» **Stored entries**:
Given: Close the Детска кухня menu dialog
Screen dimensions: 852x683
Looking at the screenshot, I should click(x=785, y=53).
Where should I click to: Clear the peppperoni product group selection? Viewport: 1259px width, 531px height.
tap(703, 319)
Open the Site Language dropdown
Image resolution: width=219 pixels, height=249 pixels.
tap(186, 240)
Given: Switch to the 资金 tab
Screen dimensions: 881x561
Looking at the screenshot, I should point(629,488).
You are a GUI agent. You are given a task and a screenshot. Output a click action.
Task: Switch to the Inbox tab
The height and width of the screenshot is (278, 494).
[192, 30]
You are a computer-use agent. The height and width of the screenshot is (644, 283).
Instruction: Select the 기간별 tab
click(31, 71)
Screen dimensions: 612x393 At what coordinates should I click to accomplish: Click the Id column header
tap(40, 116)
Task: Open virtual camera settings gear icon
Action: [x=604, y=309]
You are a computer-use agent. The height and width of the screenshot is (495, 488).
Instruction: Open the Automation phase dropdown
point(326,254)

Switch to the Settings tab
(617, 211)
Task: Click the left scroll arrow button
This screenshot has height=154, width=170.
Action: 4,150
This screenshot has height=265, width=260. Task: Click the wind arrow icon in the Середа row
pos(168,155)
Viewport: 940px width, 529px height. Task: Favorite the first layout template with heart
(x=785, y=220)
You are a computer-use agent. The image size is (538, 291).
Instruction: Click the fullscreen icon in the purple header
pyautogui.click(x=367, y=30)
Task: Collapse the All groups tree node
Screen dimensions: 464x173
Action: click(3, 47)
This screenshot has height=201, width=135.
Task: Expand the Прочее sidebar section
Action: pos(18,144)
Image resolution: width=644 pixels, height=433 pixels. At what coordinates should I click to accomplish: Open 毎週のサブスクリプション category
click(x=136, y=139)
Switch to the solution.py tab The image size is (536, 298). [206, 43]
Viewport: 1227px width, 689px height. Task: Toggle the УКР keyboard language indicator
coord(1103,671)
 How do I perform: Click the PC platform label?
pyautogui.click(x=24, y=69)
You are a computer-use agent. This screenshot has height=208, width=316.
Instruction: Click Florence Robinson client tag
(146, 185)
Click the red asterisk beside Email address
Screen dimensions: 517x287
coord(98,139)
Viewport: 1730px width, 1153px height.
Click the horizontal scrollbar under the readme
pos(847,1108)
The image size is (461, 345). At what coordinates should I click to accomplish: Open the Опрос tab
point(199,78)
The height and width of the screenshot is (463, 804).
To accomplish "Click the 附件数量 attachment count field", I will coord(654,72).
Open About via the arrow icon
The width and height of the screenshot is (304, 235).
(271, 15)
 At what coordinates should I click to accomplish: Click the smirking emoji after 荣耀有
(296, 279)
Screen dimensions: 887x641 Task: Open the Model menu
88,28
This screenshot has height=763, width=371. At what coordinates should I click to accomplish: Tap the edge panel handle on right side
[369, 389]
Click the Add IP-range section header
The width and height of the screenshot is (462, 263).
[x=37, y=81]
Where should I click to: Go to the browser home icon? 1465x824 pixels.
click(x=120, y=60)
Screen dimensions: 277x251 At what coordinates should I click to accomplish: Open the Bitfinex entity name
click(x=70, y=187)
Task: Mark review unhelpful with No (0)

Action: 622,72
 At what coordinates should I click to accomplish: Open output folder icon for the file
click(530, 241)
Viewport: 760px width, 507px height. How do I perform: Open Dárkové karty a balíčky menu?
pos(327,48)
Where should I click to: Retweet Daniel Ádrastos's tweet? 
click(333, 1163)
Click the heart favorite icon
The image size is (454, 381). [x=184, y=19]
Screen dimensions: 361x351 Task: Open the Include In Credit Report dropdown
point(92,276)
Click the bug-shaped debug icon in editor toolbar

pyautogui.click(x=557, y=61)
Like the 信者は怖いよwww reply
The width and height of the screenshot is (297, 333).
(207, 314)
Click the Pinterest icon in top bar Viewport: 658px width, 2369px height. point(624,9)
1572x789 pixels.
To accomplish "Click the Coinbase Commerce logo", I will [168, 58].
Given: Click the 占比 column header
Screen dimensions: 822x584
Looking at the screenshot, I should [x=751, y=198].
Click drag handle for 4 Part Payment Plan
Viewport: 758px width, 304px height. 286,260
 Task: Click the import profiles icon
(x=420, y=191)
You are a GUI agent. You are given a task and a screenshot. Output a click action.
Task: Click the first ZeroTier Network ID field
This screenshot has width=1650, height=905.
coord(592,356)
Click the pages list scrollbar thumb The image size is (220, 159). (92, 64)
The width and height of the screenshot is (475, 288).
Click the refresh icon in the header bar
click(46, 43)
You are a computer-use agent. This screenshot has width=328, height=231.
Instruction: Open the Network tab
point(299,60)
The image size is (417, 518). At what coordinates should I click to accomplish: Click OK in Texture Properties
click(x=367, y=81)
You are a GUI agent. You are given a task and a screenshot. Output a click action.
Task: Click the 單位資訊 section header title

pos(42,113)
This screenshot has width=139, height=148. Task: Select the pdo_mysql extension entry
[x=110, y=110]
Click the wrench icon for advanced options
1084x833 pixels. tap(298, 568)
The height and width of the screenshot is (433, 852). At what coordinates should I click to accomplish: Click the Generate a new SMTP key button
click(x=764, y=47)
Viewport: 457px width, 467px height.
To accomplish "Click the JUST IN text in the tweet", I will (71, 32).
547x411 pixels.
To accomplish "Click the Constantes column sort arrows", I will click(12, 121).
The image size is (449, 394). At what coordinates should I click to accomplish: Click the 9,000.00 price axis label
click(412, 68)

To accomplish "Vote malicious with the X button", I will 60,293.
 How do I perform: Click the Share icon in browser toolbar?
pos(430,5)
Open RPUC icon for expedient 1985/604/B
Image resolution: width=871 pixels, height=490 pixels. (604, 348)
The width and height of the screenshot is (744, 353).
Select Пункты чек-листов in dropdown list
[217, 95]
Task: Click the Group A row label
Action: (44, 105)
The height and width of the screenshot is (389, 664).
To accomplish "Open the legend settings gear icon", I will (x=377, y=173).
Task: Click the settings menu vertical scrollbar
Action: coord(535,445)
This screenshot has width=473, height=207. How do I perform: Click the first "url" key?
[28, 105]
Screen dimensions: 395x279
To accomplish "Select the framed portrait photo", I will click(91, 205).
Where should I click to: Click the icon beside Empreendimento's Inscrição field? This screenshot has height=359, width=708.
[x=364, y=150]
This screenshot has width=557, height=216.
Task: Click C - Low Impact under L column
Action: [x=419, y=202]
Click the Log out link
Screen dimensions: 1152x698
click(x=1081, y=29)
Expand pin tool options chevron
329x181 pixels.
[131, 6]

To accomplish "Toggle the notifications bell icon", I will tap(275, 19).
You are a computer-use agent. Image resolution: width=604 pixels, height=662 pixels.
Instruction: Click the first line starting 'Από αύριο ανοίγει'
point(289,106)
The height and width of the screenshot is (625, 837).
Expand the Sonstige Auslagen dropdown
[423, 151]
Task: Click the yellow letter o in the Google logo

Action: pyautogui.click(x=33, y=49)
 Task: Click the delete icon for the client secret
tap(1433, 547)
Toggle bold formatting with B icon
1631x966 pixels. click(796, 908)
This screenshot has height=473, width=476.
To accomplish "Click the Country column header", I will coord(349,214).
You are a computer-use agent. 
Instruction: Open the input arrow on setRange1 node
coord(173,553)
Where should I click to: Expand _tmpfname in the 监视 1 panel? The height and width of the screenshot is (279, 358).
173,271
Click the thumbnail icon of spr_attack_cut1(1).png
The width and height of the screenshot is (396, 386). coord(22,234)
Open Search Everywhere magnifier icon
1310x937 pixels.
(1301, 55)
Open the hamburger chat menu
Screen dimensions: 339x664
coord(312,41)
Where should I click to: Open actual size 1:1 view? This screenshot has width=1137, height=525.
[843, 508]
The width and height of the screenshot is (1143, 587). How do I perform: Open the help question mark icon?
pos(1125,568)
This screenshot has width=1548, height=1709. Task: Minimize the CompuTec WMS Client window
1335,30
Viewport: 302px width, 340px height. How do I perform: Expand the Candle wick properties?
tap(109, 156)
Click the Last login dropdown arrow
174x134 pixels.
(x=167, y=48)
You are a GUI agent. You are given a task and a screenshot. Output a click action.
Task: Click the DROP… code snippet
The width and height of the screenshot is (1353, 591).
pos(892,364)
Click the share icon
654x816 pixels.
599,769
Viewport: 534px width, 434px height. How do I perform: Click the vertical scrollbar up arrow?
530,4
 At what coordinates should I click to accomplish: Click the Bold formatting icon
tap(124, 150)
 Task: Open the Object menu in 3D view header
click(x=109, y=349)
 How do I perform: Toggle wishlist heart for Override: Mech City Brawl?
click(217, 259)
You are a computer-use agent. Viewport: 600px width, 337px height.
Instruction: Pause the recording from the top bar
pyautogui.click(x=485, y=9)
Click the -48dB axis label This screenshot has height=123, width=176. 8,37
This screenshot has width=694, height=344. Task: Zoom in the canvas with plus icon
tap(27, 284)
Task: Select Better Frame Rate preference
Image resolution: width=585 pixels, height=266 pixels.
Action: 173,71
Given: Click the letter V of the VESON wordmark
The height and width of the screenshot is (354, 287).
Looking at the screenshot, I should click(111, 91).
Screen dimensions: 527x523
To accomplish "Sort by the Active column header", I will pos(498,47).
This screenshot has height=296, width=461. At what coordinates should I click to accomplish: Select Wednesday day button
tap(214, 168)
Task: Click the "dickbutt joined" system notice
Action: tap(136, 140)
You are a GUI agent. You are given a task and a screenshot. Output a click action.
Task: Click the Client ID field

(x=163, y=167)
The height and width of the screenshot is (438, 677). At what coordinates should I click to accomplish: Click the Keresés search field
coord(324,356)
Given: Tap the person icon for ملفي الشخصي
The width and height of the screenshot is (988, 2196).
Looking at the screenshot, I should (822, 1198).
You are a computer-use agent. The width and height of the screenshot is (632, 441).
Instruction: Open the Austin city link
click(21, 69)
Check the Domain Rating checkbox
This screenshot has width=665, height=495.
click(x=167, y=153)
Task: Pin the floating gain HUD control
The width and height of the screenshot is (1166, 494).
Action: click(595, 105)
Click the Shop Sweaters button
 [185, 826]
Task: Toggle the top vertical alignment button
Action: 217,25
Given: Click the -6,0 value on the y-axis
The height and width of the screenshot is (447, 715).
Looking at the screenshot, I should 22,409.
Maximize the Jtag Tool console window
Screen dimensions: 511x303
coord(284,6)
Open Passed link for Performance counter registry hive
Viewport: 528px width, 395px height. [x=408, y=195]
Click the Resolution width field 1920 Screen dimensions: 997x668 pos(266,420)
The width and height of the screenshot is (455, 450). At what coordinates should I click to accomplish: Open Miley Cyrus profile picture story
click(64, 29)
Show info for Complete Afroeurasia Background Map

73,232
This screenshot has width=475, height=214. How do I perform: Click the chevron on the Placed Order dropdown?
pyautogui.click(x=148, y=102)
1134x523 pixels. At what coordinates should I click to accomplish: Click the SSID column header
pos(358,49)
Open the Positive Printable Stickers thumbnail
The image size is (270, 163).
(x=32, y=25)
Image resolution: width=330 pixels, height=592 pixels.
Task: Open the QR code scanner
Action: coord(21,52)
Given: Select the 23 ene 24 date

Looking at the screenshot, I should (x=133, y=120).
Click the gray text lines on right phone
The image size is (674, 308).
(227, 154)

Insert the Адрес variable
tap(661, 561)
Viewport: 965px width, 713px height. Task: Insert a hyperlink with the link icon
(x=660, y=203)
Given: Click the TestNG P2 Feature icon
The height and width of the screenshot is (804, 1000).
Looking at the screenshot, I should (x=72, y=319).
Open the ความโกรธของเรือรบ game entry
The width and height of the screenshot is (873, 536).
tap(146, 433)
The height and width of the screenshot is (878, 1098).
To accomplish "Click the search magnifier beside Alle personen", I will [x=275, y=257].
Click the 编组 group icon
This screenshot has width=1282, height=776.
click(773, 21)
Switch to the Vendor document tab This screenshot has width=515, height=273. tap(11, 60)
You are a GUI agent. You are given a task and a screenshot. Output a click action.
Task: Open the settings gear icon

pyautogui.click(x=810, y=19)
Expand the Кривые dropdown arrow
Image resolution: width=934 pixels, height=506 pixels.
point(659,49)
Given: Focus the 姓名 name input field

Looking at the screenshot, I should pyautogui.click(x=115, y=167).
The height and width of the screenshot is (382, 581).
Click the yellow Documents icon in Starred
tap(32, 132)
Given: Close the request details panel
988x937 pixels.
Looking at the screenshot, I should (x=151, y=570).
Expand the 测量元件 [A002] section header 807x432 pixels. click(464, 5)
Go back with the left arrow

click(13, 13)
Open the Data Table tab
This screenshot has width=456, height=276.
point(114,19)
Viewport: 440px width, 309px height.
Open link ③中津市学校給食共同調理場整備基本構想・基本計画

» **PROBLEM STATEMENT**:
Above are the entries. Output exactly the lines beginning with the line that has "The width and height of the screenshot is (988, 2196)." and ending with the line that has "Given: Click the -6,0 value on the y-axis".

» **COMPLETED EXERCISE**:
The width and height of the screenshot is (988, 2196).
Looking at the screenshot, I should (822, 1198).
You are a computer-use agent. The width and height of the screenshot is (632, 441).
Instruction: Open the Austin city link
click(21, 69)
Check the Domain Rating checkbox
This screenshot has width=665, height=495.
click(x=167, y=153)
Task: Pin the floating gain HUD control
The width and height of the screenshot is (1166, 494).
Action: click(595, 105)
Click the Shop Sweaters button
 [185, 826]
Task: Toggle the top vertical alignment button
Action: 217,25
Given: Click the -6,0 value on the y-axis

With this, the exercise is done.